When we found out we were expecting identical twin girls a few weeks before our wedding, and later that we would have to be hospitalized due to an incompetent cervix and the risk for premature birth, well that was waiting too. Once admitted to the hospital, I made a calendar of the months and crossed off each horribly slow day as it passed. And when our daughters were born at exactly 27 weeks gestation, and we endured 2.5 months in the NICU, I thought time might actually be going backwards. I couldn’t enjoy being at home with any empty nursery, and I couldn’t enjoy being at the hospital where my girls were tubed up in incubators.  I just wanted it to be over, and I was sure that if I could just survive the NICU everything would fall into place.

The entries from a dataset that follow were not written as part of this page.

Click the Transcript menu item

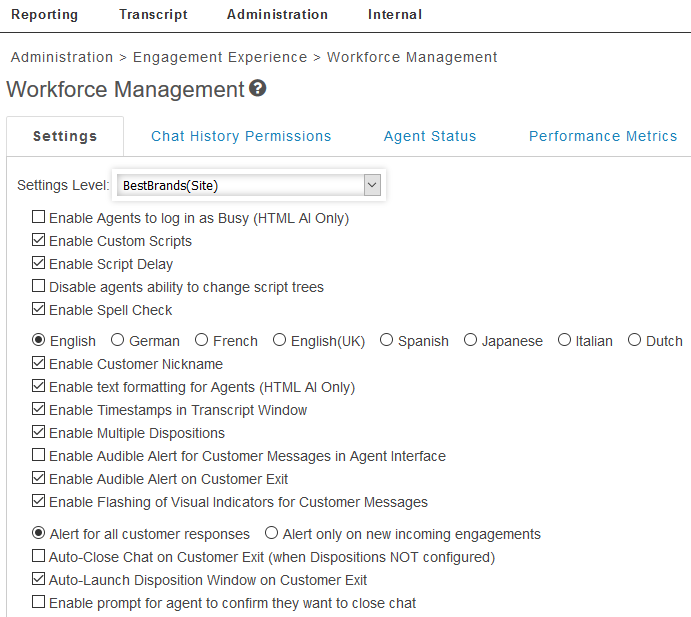point(153,14)
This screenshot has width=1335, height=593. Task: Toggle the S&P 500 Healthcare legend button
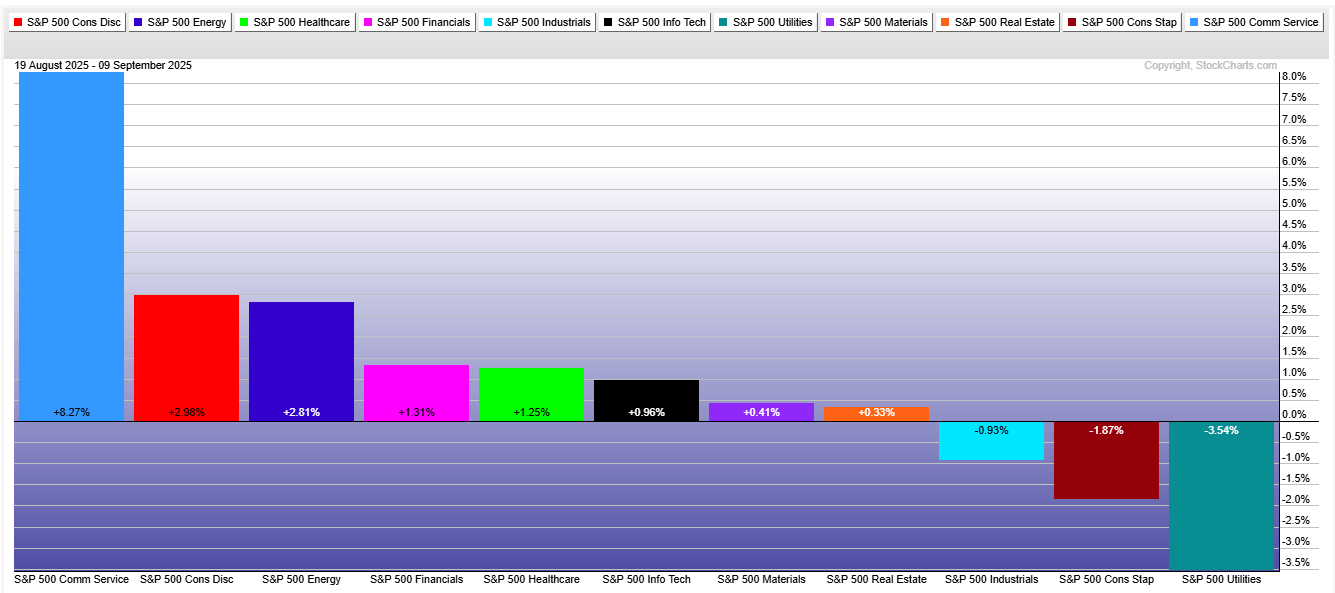click(x=294, y=22)
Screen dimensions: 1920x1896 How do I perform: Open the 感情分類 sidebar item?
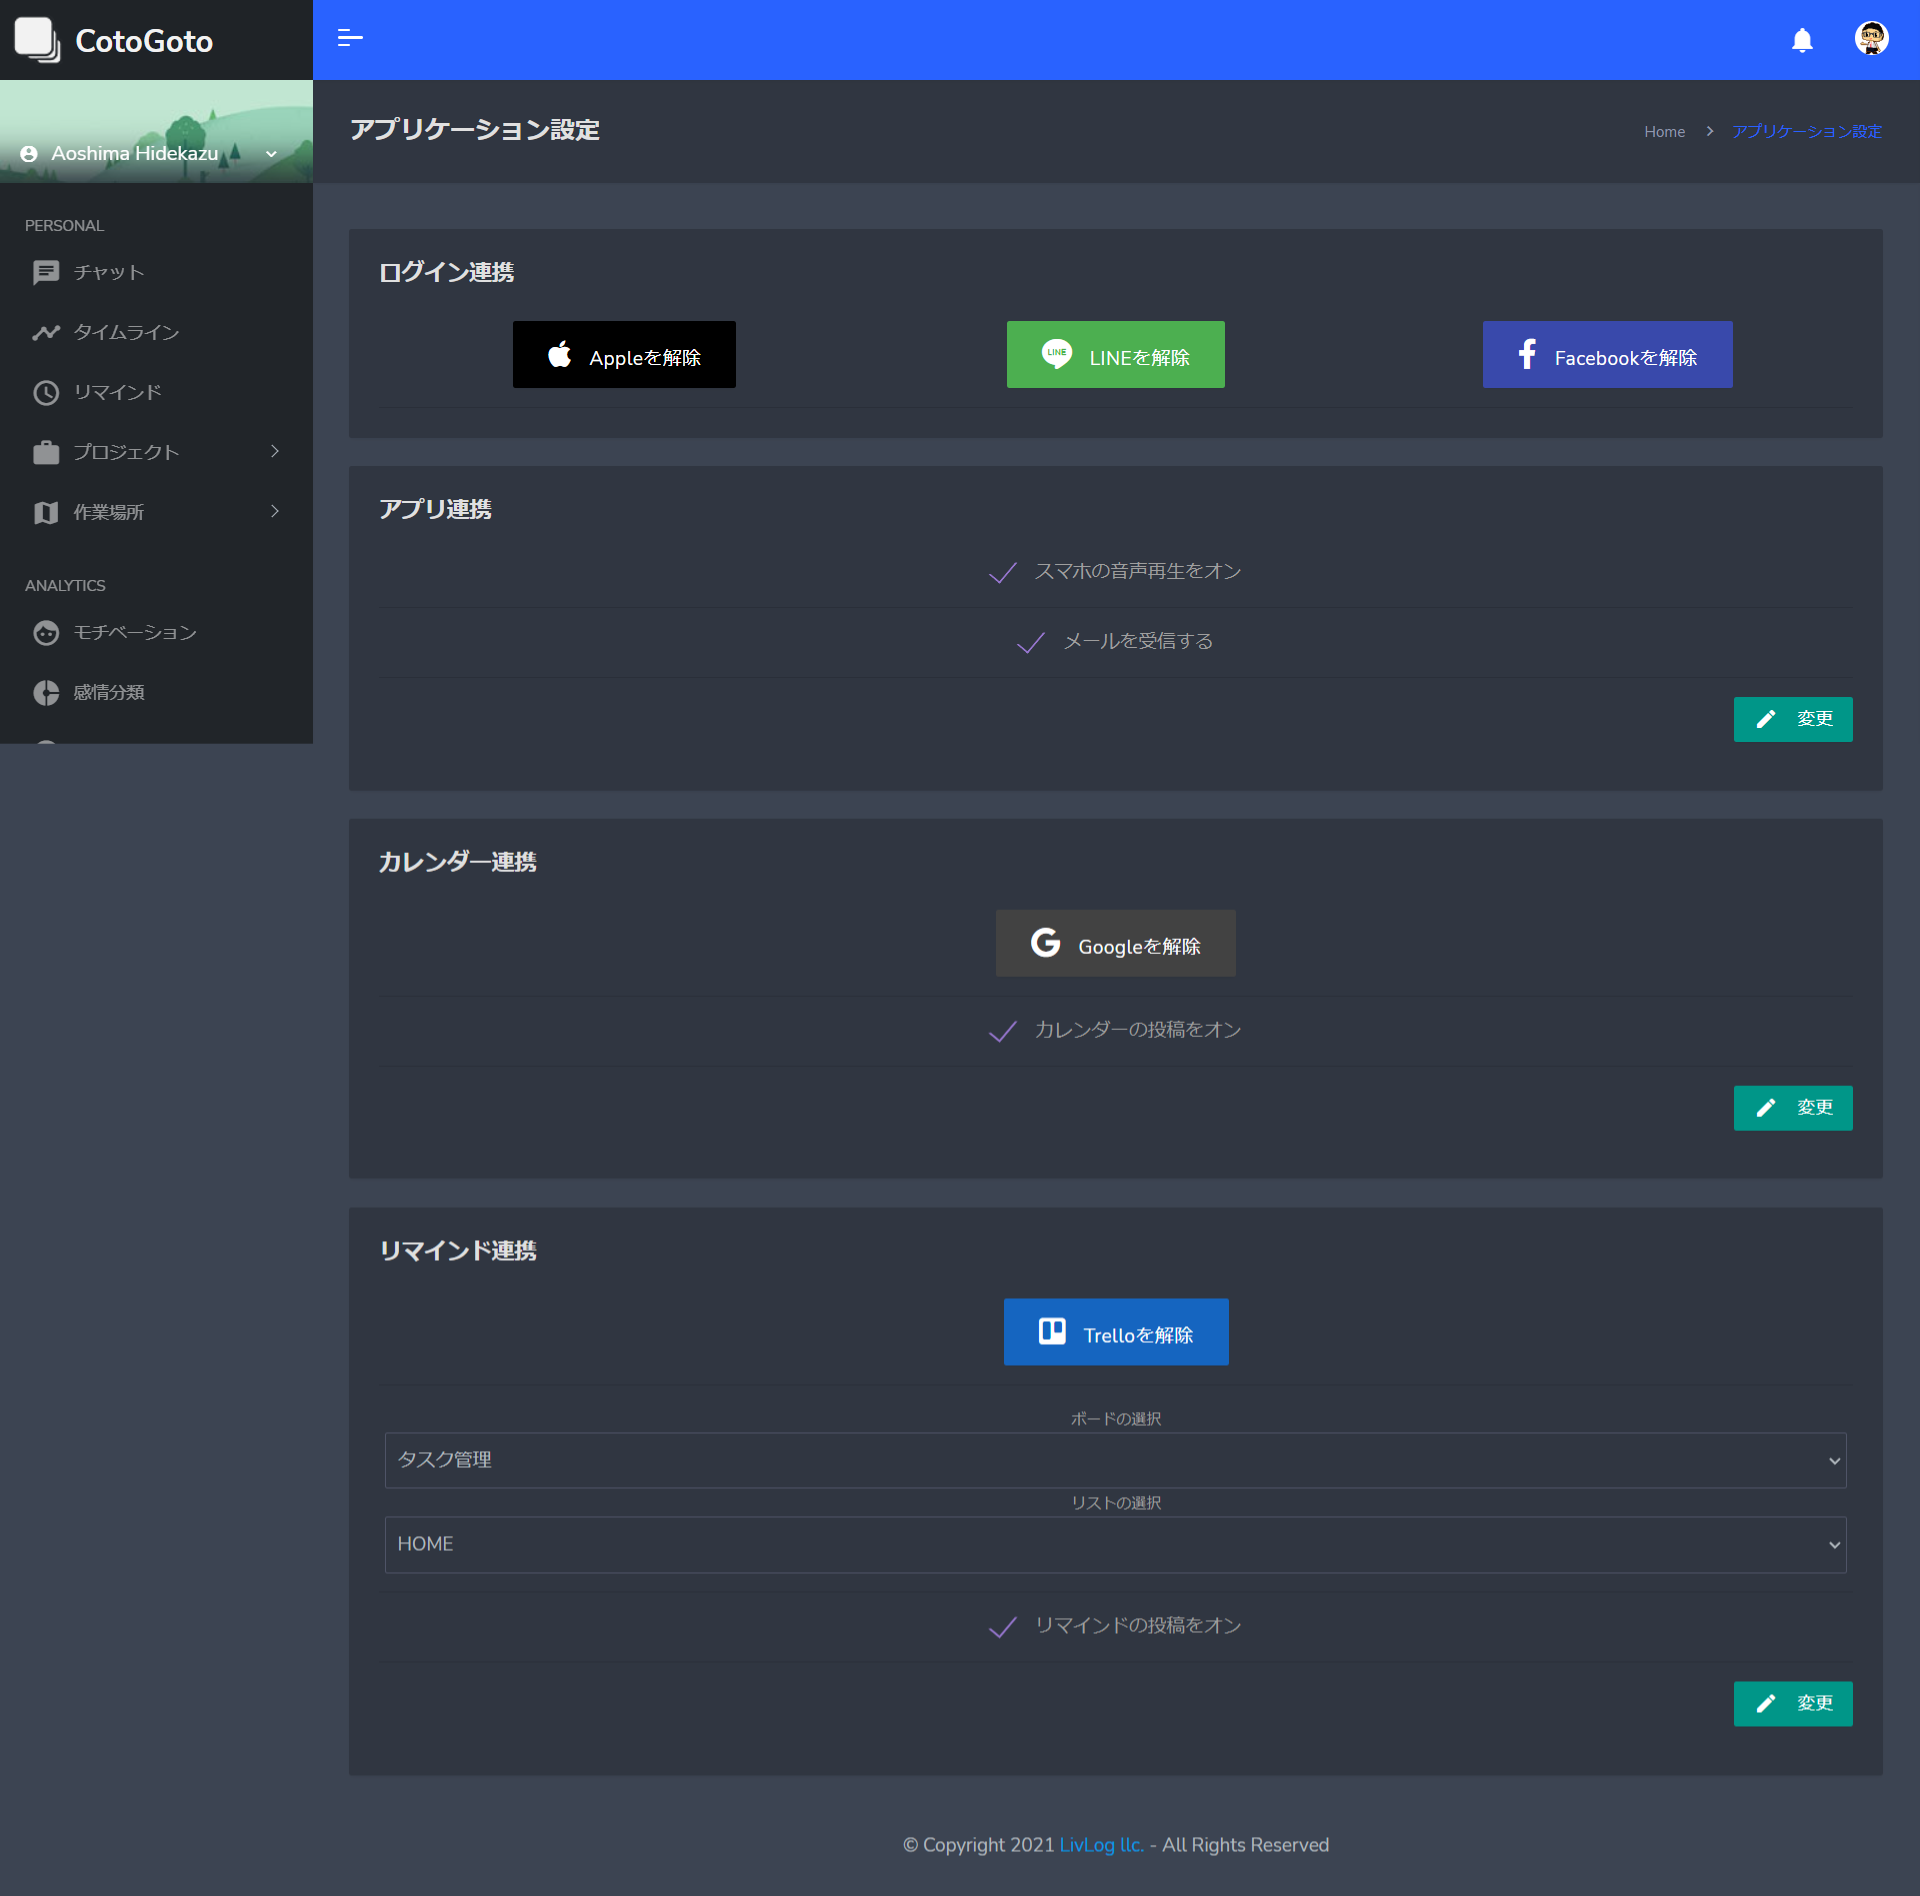pos(108,692)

But when the twins finally did come home, the moment I’d waited so long for (and sometimes doubted would ever come) wasn’t at all what I thought it would be; I had spent so much time counting the days until they were released, that I hadn’t actually thought about what it would be like when they were. They cried excessively, had horrible acid reflux, and wouldn’t sleep for more than an hour at a time. There were some long nights where I actually wondered if the NICU would take them back.

Now, my girls are nearly 10 months old (7 corrected), and I find myself missing those newborn days. Not the tears, but the times where they would fall asleep on my chest, or their surprise smiles, or the first peals of the rolling belly laughter I hear so often now. As awful as those days felt when I was living them, I am genuinely sad that my girls have grown out of them.
So what I’ve learned is this; I’ve spent too much time in the in-between, waiting for one stage to end so another can begin. I haven’t spent enough time relishing the curveballs; it seems like an odd thing to say, but you can only grow from diversity if you actually allow yourself to experience it. At particularly difficult or painful times I found I had to stop myself from just closing my eyes and sprinting blindly through to the finish line. Sometimes “soldiering on” meant not only ignoring the bad, but also the good, and I regret those missed opportunities.

But now I know. I have learned from my mistakes. And when I have those moments, where my daughters are yelling in frustration as they rock back and forth on their knees in an attempt to crawl, and I feel like my head might pop off, I have to stop. I take a deep breath. I open a window. I sip my coffee. And I get down on the floor and shower my girls in kisses and encouragement. I remind myself that this moment on the floor with my twins will one day be gone and never, ever come again. It hits me now, as it wouldn’t have before, that time goes by far too quickly, whether you want it to or not, and I have to find the hidden blessings. No more in between, no more waiting for something to be over and something “better” to begin. I am finally making the most out of every single moment I am given in this life, despite how easy or difficult that particular one might be.  The truth is there will always be thorns, but I can’t let that stop me from smelling the roses.